A encenação rigorosa de Larraín torna palpável a angústia de se sentir simultaneamente isolada e incessantemente observada, de ter cada passo determinado pelas regras externas de um tempo profundo. A obra mobiliza constantemente uma construção atmosférica similar a dos filmes de terror sobrenatural, como se os fantasmas das tradições habitassem o interior de todos os que passam pelo palácio, alertando no presente para os perigos de se romper com o legado histórico – o espectro de Ana Bolena é um constante alerta para o perigo de se perder a cabeça.

 A cinematografia de Claire Mathon demarca a angústia da personagem ao oscilar entre uma proximidade angustiante, encarcerando Diana em enquadramentos fechados que refletem a prisão de sua identidade, e um distanciamento solitário, em enquadramentos abertos que mostram a frieza das relações no palácio e o isolamento da protagonista. A trilha sonora composta por Jonny Greenwood expressa o conflito central em composições com estruturas clássicas rígidas, aparentemente serenas, que imprevisivelmente irrompem em movimentos dramáticos e sinuosos.
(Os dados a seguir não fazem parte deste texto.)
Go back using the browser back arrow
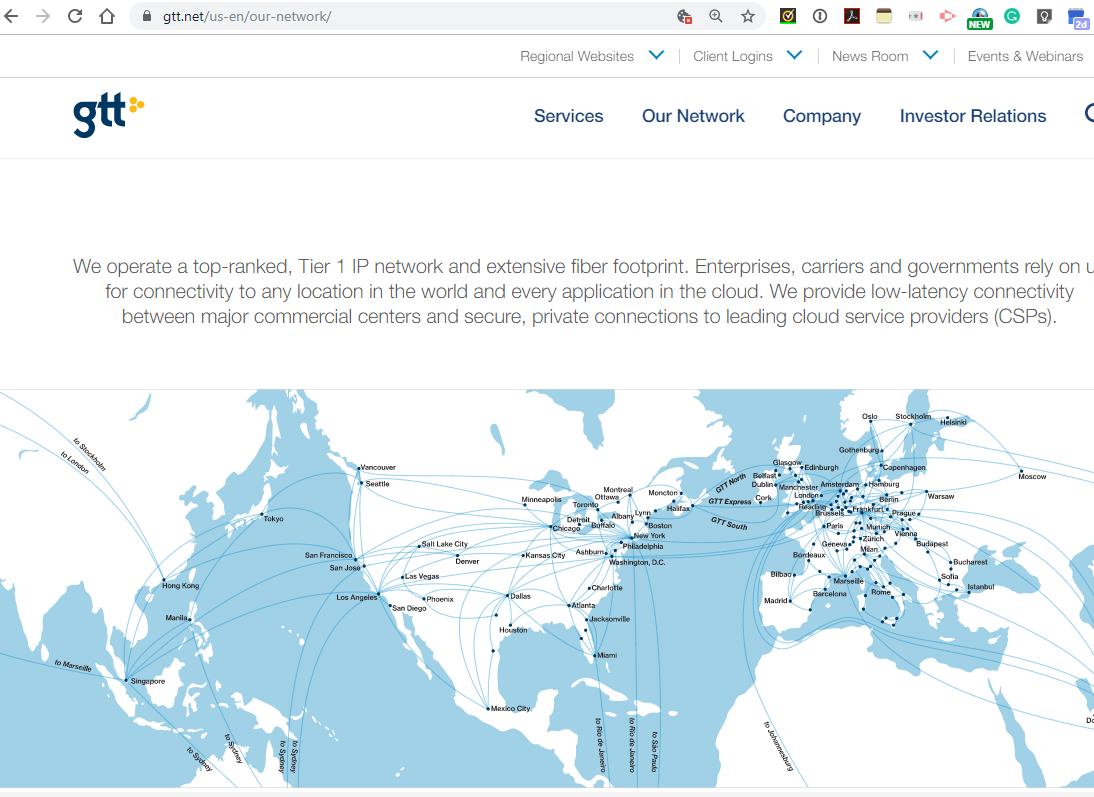This screenshot has height=797, width=1094. pyautogui.click(x=13, y=16)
Outra cena de “Spencer”, que capricha na reconstituição de época. Photo: Neon

É na medida em que imagem cuidadosamente lapidada de Diana começa a romper, mostrando as fissuras nas convenções naturalizadas pela realeza, que se constrói no palácio um discurso sobre sua pretensa loucura: “Ela está prestes a rachar, enlouquecer”, dizem os murmúrios do castelo. Longe de reafirmar esse discurso sobre a insanidade de Diana, o filme parece investigar a construção deste discurso: como seria possível não enlouquecer, não rachar, diante de uma articulação que não permite nenhuma brecha? Em uma trágica coincidência, Diana morreria em 1997 no Hospital da Salpêtrière, localidade historicamente marcada pelo encarceramento e pela violência contra mulheres consideradas loucas, lugar onde o médico Jean-Martin Charcot inventou a noção de histeria, munindo-se justamente da fotografia e da teatralização de sintomas, em uma encenação da loucura alheia não muito distante daquela montada pela mídia e pela realeza para questionar as ações de Diana.
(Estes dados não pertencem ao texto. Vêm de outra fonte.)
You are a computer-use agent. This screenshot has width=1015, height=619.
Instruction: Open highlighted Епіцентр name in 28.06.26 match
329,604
Mesmo após sua morte, seguimos obcecados pela imagem de “Lady Di”, consumimos sua intimidade nas mais diferentes mídias – a já extensa produção midiática em seu entorno ganhou nova força com o lançamento da 3ª temporada de The Crown. Lançado no aniversário de 25 anos da morte da princesa, Spencer compreende bem como nosso olhar para a figura da protagonista é densamente sobredeterminado por essa cultura que transforma sua imagem pública em “moeda corrente”, como afirma a Rainha Elizabeth em certo ponto da obra. O delicado trabalho da atriz principal é particularmente importante para a construção desta crítica: a atuação de Kristen Stewart recria trejeitos reconhecíveis de Diana Spencer de forma simultaneamente sensível e altamente estilizada, produzindo para o público o efeito ambivalente de presenciar afetos reais expressos naquele corpo e de estar diante de uma imagem consagrada, repetida à exaustão.
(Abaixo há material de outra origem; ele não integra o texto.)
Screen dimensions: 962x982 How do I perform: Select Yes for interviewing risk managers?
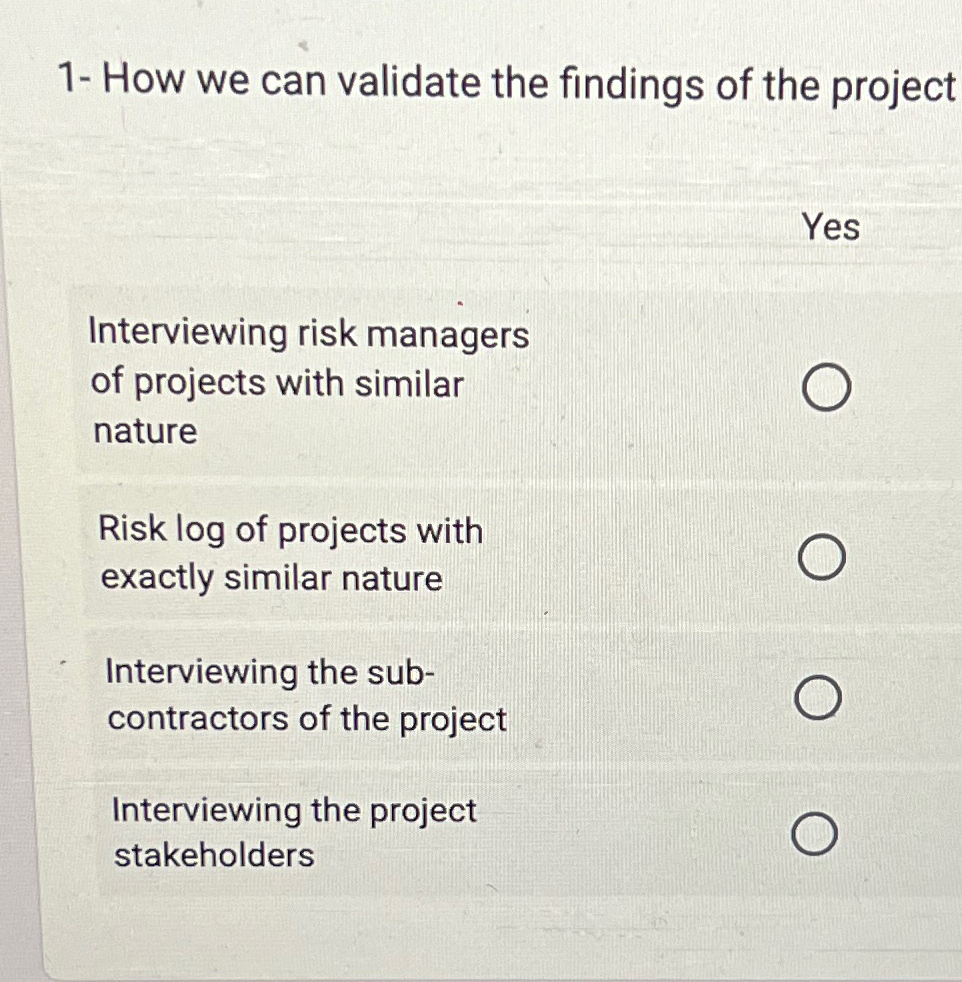click(x=828, y=385)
O filme de Larraín reconhece como a representação da história de Diana é inevitavelmente marcada pela melancolia, pela paixão por um objeto irrecuperável cuja distância mesma o torna intrigante: sua beleza só pode ser percebida a partir do insólito. Se não podemos alcançar Diana, objeto de nosso afeto, somos capazes de reencenar na imagem seu sofrimento só para acessar mais uma vez sua trágica beleza, também podemos fabular no cinema momentos imaginários de revolta e felicidade para suportar a dor real de sua tragédia. É por este motivo que Spencer, para além de toda angústia com a qual castiga o espectador ávido pela intriga, também nos permite sonhar com uma corrida livre pelo campo, uma escapada num conversível ao som de pop rock, um retorno solitário à infância e o conforto de uma confidente fiel, que confessa a “princesa do povo” o amor que o público gostaria de lhe professar mais uma vez.